*** Opening Records supplied ***

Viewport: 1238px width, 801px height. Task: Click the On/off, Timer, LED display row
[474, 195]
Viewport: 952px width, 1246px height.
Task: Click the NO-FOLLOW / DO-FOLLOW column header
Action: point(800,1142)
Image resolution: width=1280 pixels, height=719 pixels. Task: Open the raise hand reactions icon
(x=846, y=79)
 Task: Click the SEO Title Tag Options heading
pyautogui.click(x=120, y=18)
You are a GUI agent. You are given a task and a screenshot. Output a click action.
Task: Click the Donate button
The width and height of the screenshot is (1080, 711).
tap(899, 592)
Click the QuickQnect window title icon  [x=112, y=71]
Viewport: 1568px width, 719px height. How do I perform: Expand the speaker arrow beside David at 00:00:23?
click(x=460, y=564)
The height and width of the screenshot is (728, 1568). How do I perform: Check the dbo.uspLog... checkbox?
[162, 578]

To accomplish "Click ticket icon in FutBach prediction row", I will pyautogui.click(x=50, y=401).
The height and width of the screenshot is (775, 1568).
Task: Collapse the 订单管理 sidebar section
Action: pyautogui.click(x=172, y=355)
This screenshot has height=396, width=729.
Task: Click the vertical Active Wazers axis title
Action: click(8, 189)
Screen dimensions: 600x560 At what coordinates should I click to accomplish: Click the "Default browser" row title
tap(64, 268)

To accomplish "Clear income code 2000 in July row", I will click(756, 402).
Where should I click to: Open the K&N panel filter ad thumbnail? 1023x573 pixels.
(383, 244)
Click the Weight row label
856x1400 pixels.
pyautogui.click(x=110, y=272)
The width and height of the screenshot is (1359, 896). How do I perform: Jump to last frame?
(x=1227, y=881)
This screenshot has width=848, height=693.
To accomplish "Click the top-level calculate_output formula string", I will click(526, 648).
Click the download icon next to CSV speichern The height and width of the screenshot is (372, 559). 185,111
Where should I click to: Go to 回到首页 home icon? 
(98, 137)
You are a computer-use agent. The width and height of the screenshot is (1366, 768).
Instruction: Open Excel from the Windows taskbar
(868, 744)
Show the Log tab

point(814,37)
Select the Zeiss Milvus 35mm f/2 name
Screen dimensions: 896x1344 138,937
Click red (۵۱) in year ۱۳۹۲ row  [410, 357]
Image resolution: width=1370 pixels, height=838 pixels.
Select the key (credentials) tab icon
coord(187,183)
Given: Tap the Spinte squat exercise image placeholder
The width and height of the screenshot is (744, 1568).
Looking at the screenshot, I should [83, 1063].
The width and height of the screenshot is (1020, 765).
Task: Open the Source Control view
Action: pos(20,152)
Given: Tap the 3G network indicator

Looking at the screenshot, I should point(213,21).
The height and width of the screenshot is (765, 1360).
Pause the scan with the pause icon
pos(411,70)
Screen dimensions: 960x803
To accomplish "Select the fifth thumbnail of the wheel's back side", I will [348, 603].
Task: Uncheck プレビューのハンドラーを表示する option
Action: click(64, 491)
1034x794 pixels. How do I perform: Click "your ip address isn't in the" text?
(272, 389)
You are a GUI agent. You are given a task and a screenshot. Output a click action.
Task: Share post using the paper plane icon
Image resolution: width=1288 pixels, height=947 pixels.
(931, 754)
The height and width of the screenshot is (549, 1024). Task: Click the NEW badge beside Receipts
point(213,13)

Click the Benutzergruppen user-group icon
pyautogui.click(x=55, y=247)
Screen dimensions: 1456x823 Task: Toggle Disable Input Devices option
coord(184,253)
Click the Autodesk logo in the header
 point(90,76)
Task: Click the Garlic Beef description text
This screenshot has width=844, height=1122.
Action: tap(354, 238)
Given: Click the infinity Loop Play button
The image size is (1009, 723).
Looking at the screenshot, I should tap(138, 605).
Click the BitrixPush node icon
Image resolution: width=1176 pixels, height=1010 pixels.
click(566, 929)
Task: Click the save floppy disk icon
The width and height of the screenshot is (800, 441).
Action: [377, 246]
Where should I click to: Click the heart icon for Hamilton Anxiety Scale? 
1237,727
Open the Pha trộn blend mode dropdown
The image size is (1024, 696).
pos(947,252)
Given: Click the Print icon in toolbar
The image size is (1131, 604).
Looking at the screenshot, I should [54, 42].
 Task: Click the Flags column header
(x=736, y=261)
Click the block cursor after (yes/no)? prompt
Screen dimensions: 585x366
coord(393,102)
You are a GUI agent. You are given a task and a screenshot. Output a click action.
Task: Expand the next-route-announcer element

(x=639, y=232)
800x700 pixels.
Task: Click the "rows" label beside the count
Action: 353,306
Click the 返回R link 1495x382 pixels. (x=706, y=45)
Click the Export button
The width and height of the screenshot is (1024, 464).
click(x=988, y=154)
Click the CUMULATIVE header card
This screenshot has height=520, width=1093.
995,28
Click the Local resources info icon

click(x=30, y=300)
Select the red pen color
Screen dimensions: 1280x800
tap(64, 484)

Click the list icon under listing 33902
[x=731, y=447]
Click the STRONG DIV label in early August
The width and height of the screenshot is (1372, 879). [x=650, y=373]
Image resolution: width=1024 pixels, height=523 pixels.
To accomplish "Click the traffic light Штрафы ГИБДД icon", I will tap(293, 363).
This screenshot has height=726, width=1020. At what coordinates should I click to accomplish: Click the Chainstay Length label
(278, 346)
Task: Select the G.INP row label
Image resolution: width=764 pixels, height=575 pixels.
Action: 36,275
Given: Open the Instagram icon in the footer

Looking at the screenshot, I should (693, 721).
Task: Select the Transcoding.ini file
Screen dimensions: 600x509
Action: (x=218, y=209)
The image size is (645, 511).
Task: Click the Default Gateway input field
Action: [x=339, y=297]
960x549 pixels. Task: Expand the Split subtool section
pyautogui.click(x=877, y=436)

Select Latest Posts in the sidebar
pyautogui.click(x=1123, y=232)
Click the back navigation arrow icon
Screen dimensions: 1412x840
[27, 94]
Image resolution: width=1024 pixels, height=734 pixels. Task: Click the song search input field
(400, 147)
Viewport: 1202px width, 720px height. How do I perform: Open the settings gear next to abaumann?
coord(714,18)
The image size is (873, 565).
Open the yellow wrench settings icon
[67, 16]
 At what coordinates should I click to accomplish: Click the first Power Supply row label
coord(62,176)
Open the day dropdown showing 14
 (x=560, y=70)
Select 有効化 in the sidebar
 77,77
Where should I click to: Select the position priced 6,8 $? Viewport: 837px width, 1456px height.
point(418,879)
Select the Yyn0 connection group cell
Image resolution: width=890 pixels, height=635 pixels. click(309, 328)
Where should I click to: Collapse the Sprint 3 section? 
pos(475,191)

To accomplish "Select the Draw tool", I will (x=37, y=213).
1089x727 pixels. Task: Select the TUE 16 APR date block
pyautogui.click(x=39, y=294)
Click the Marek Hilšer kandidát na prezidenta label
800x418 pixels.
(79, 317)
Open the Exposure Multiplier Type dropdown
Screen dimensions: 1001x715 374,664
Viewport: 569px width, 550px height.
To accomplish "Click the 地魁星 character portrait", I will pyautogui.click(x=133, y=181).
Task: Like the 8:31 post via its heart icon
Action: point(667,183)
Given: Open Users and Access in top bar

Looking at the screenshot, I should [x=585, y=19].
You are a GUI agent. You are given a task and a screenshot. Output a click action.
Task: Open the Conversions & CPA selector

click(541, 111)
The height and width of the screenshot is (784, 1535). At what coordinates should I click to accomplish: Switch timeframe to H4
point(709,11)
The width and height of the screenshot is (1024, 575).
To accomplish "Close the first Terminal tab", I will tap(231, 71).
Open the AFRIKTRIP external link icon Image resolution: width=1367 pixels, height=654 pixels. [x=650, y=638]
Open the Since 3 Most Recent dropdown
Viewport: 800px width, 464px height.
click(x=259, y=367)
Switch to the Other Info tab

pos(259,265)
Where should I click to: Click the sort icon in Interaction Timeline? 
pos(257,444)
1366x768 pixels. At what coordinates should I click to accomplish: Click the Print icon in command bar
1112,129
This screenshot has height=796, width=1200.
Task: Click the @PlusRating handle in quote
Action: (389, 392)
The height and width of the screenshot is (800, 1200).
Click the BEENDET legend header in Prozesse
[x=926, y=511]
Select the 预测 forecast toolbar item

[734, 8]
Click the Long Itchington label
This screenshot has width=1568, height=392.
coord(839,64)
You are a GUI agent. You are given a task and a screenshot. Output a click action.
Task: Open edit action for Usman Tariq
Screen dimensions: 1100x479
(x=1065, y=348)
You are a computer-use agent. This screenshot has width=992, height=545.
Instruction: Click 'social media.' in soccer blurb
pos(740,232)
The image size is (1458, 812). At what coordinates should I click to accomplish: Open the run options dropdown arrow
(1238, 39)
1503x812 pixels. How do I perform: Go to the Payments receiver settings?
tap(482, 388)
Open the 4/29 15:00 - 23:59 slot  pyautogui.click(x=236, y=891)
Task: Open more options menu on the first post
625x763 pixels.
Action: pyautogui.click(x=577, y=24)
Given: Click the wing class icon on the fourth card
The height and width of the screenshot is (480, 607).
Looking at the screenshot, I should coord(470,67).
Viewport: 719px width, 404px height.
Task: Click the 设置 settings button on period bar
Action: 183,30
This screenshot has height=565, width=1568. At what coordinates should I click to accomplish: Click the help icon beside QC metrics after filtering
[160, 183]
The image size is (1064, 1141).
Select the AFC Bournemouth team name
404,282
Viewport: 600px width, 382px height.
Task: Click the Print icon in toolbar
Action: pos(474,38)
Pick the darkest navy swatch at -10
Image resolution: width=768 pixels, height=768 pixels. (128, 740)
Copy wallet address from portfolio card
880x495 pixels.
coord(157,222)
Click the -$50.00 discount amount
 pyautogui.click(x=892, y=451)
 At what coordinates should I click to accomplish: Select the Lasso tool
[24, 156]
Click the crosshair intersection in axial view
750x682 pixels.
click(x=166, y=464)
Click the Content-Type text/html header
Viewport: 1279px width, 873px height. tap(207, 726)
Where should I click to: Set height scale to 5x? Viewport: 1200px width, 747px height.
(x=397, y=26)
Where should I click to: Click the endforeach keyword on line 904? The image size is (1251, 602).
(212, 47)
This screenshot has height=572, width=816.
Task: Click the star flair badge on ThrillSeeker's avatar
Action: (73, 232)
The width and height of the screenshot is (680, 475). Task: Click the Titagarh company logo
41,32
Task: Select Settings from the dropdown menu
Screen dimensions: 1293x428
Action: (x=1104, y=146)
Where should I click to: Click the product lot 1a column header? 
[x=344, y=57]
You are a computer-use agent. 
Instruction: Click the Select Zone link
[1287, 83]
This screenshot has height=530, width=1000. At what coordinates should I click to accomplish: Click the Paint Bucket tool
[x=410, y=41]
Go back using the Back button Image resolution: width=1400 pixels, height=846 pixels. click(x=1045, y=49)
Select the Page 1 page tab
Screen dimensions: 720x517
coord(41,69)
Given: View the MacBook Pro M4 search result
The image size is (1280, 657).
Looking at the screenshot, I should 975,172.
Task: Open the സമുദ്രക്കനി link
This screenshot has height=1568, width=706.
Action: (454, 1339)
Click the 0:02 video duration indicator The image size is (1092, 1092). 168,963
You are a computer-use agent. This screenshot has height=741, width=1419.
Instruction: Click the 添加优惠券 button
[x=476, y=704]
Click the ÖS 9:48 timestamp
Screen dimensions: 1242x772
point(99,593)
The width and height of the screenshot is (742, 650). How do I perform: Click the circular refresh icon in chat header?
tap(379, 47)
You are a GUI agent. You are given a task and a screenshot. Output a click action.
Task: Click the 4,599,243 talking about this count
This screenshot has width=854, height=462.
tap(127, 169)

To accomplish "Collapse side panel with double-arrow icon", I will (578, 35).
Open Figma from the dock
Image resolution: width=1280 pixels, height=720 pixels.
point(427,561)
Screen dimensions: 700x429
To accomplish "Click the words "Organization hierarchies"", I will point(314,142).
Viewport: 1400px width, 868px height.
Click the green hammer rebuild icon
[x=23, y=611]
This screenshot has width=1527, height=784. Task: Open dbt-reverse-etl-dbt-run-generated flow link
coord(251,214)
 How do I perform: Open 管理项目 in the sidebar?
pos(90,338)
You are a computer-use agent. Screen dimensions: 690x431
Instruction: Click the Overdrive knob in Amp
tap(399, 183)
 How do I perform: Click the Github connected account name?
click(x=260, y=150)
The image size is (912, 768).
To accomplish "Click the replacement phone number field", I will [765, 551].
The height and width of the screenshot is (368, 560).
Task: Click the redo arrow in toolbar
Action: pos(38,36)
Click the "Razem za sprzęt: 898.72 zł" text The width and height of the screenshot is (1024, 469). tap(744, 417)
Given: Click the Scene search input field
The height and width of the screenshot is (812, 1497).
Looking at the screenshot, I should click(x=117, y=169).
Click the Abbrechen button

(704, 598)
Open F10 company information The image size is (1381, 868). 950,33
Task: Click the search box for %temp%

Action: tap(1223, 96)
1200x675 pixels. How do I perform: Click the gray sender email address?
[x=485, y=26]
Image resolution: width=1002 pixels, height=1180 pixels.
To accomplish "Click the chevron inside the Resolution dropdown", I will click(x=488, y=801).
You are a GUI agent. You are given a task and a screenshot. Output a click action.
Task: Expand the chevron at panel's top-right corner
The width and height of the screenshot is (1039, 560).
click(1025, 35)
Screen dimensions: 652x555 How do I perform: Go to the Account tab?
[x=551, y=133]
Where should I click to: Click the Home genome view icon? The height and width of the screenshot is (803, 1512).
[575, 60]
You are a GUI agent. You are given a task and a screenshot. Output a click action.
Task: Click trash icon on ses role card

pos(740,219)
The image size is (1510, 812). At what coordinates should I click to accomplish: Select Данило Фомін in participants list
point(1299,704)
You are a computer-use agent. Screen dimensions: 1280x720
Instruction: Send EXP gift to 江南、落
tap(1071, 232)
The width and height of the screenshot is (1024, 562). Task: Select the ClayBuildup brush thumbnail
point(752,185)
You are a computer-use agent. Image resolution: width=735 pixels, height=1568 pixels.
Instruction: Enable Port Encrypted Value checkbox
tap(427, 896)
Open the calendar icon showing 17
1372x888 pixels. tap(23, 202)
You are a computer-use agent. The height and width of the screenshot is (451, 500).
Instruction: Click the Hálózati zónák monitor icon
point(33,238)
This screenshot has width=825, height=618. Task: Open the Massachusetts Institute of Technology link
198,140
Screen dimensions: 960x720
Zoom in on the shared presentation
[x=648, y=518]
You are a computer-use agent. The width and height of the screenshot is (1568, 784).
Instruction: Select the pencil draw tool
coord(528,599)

*** Closing Records supplied ***

Exercise directions: Exactly the lines running from the top of the records to the line that contains "Click red (۵۱)", inclusive, must be set down, and nothing more.

Result of the exercise:
Viewport: 1238px width, 801px height. Task: Click the On/off, Timer, LED display row
[474, 195]
Viewport: 952px width, 1246px height.
Task: Click the NO-FOLLOW / DO-FOLLOW column header
Action: point(800,1142)
Image resolution: width=1280 pixels, height=719 pixels. Task: Open the raise hand reactions icon
(x=846, y=79)
 Task: Click the SEO Title Tag Options heading
pyautogui.click(x=120, y=18)
You are a GUI agent. You are given a task and a screenshot. Output a click action.
Task: Click the Donate button
The width and height of the screenshot is (1080, 711).
tap(899, 592)
Click the QuickQnect window title icon  [x=112, y=71]
Viewport: 1568px width, 719px height. How do I perform: Expand the speaker arrow beside David at 00:00:23?
click(x=460, y=564)
The height and width of the screenshot is (728, 1568). How do I perform: Check the dbo.uspLog... checkbox?
[162, 578]

To accomplish "Click ticket icon in FutBach prediction row", I will pyautogui.click(x=50, y=401).
The height and width of the screenshot is (775, 1568).
Task: Collapse the 订单管理 sidebar section
Action: pyautogui.click(x=172, y=355)
This screenshot has height=396, width=729.
Task: Click the vertical Active Wazers axis title
Action: click(8, 189)
Screen dimensions: 600x560 At what coordinates should I click to accomplish: Click the "Default browser" row title
tap(64, 268)

To accomplish "Clear income code 2000 in July row", I will click(756, 402).
Where should I click to: Open the K&N panel filter ad thumbnail? 1023x573 pixels.
(383, 244)
Click the Weight row label
856x1400 pixels.
pyautogui.click(x=110, y=272)
The width and height of the screenshot is (1359, 896). How do I perform: Jump to last frame?
(x=1227, y=881)
This screenshot has width=848, height=693.
To accomplish "Click the top-level calculate_output formula string", I will click(526, 648).
Click the download icon next to CSV speichern The height and width of the screenshot is (372, 559). 185,111
Where should I click to: Go to 回到首页 home icon? 
(98, 137)
You are a computer-use agent. The width and height of the screenshot is (1366, 768).
Instruction: Open Excel from the Windows taskbar
(868, 744)
Show the Log tab

point(814,37)
Select the Zeiss Milvus 35mm f/2 name
Screen dimensions: 896x1344 138,937
Click red (۵۱) in year ۱۳۹۲ row  [410, 357]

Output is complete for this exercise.